It’s been two weeks since New Haven Public Schools, the state’s largest school system, began all-remote learning, and 23% of its student body has missed some instruction.
District officials told the state Education Accountability Committee Thursday that during the first week of remote learning, an estimated 65% of students participated. The second week, 77% of students fully participated, while 12% attended partially and 11% did not engage.
But New Haven officials, who have been adamant about remote coursework in the face of Gov. Ned Lamont’s disagreement, told the state education board that they are working diligently to improve attendance.
“We are tracking down very, very consistently those students we cannot find,” Superintendent Iline Tracey said. “It could be that they’re having some connectivity issues; it could be that they have moved and we don’t have some of the information that we need to have to track them down.”
School officials also saw attendance increase from week one to two among English Language learners, whose engagement went from 75% participating to 89%, while special education students’ participation increased from 72% to 86%. The district expects those numbers to rise as they pass out hotspots this week to over 1,000 students whose families requested one.
Tracey also told committee members that as of last Wednesday, 18,000 of the district’s 21,000 students were “connected to the classroom” and that they’re monitoring what that engagement looks like.
Lamont has urged the state’s largest district to reopen its schools for in-person learning, partially because the state did not want a repeat of the spring, where a quarter of students in the state went unaccounted for.
New Haven schools did vote Monday to start bringing 125 special education students back into the classroom for in-person learning next week. About half of those students will actually return to school while the rest will gradually be brought in over the next few weeks.

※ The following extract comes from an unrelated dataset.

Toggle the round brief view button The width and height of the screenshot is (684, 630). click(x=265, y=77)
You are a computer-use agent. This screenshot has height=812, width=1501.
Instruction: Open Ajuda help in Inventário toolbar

The district plans to reopen, partially, to all students on a hybrid learning model by November.
“We continue to find resolutions for families to improve their experiences,” Tracey said. “That experience has greatly changed from the spring with everyone connected through mobile classroom and Google Meet and the standard for live instruction.”
When New Haven reopens its classrooms, it will join 40.7% of districts across Connecticut that started the school year with a hybrid model.
But as COVID-19 outbreaks rise in schools throughout the state, some districts have had to make changes to their plans, going from in-person or hybrid to remote for a few weeks.
During his Thursday coronavirus briefing, Lamont said that there have been 48 positive cases among students and 27 among staff so far this fall.